What do the lines say from the start of the entries through the one containing "Expand the Asynchronous continuations section"? Repeat them exactly.

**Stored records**
==================================================
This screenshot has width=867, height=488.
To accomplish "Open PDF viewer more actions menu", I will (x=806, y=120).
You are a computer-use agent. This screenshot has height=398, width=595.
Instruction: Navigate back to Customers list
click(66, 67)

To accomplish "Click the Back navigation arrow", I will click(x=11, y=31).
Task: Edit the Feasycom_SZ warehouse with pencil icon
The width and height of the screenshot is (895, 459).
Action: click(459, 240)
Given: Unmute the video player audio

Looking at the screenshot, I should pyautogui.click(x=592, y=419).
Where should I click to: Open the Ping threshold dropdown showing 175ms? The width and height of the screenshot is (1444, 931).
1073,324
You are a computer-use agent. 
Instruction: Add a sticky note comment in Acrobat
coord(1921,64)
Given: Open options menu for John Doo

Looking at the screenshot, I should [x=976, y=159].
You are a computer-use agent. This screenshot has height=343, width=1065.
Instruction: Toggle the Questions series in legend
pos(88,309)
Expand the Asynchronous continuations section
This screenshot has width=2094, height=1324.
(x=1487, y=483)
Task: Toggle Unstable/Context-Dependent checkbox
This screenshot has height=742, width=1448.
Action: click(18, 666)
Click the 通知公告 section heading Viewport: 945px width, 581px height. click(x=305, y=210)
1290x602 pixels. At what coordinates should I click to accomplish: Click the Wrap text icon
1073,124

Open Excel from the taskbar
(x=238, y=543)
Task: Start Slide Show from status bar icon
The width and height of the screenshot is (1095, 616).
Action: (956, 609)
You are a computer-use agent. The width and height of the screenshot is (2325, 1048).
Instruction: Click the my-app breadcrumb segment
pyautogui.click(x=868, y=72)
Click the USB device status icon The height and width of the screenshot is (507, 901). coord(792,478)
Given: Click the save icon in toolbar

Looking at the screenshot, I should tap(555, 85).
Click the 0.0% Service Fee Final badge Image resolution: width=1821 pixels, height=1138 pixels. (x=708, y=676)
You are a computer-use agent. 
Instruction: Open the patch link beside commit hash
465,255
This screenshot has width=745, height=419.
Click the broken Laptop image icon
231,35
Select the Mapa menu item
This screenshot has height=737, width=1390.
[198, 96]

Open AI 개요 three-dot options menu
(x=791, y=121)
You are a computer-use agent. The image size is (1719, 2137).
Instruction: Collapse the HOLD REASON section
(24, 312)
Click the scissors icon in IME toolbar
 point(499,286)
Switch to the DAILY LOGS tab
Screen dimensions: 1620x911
==================================================
**SOLUTION**
This screenshot has width=867, height=488.
To accomplish "Open PDF viewer more actions menu", I will (x=806, y=120).
You are a computer-use agent. This screenshot has height=398, width=595.
Instruction: Navigate back to Customers list
click(66, 67)

To accomplish "Click the Back navigation arrow", I will click(x=11, y=31).
Task: Edit the Feasycom_SZ warehouse with pencil icon
The width and height of the screenshot is (895, 459).
Action: click(459, 240)
Given: Unmute the video player audio

Looking at the screenshot, I should pyautogui.click(x=592, y=419).
Where should I click to: Open the Ping threshold dropdown showing 175ms? The width and height of the screenshot is (1444, 931).
1073,324
You are a computer-use agent. 
Instruction: Add a sticky note comment in Acrobat
coord(1921,64)
Given: Open options menu for John Doo

Looking at the screenshot, I should [x=976, y=159].
You are a computer-use agent. This screenshot has height=343, width=1065.
Instruction: Toggle the Questions series in legend
pos(88,309)
Expand the Asynchronous continuations section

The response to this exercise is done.